Stephen Menendian authored the study. He compared cities in 2019 with how they looked in 1990. He found that 80% of them had, in that time, become more segregated.

“We really are a Balkanized society. We're really separate. We're really separated. In all of our lives,” Menendian said.

Most cities and regions are heavily divided. Different races populate different neighborhoods. But in Colorado Springs, affordable housing and traditional housing flow seamlessly around each other. That’s by design, which Waller helped the city create nearly five decades ago.

“We didn’t want to have families stacked on top of each other," he said. "We didn’t want to have more than two houses on a block."

By “houses,” she means homes subsidized by the government.

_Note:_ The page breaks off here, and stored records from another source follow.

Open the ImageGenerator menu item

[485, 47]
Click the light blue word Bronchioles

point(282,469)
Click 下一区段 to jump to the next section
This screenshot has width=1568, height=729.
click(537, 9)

“So, we need to open up opportunities and open up neighborhoods to people who would be otherwise excluded. So, it's about distribution of affordable housing stock and making sure that we're just not continuing to put low-income housing and highly segregated neighborhoods because then the government is actually reinforcing what the private market and government 100 years ago created,” Menendian said.

There’s another element here— one that connects Colorado Springs with the only other American city Menendian labeled as integrated: Port St. Lucie, Florida. Both are home to thousands of servicemembers and families of the military.

“The military truly is one of our most diverse institutions,” Menendian said, “So, any city or municipality that has a large military footprint as a proportion of its population, is going to be more integrated than American society as a whole.”

To be sure, an American city without a military presence can still find ways to connect its residents. For Menendian and Waller, it’s about intentional decisions to bring people together. Waller helped make those decisions in Colorado Springs. Those decisions, she says, are why Colorado Springs feels far different from how she grew up.